The difference is even bigger than it looks. The truth is, I like living in small spaces. I always have; my dream home growing up was an RV. Our first apartment was tiny, by most people’s standards. So when my propensity for living small and my vast pile of Stuff clashed, I knew one had to go.
That was when I started simplifying. I didn’t want to move to a bigger place just so all my stuff would fit. When we finally did move into a bigger apartment (the first picture) after I simplified, there was a lot of blank space. It was a two-bedroom and about 1000 square feet. And, while everyone thought I was crazy, I felt like we had too much room. There was an entire bedroom that we weren’t even using. Our walk-in closet was the same size as the bedroom of our first apartment.
I didn’t feel comfortable there. So when we moved here in August, we downgraded quite a bit. Adjusting back to living in a small space took some time. For one thing, our couch didn’t fit. Rule 1 for living small: bring a tape measure. It takes patience and creativity to make sure that everything you need to live comfortably fits into your home, especially if it is small.

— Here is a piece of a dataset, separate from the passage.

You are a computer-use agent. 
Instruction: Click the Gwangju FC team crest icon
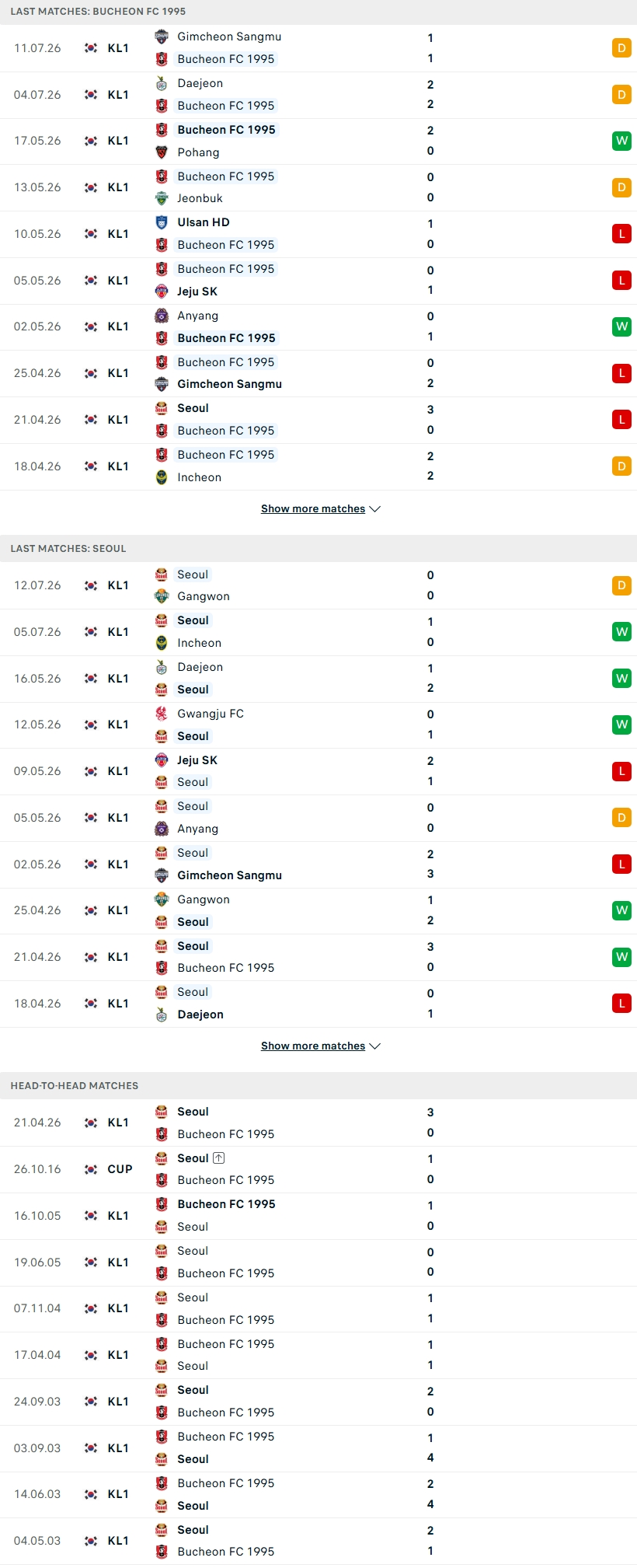click(x=162, y=714)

Rule 2: get rid of the excess. I’ve written so many posts on how to do this, but when it comes down to it, you are the one who knows your stuff and what you need. If you don’t love it or use it, get rid of it: toss it, give it away, sell it—anything to get it out of your home.

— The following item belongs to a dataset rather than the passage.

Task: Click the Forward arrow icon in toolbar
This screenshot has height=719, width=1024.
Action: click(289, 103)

If you do love something, but it isn’t the most functional, (Rule 3:) find a way to display it. So many beautiful things sit in storage because our walls and tables are filled with art and knickknacks that are meaningless. When you make room to display things that are important to you, you will feel more at home and, if your guests ask about it, you will have more of a story than, “It was on sale.”
Small spaces force you to be picky about what you buy and what you keep. So Rule 4: make sure everything has a home. Even before you buy something, have a specific place for it picked out in your mind. If something isn’t important enough to find a permanent home for, you probably don’t need it.
And finally, Rule 5: enjoy what you have. You probably decided to live more simply so you could spend less time with your stuff, and more time doing important things, like spending time with your family or writing that book you’ve always wanted to. Your stuff should accommodate you, not the other way around. Be careful with what you bring into your home, but once it is there, let it make your life easier.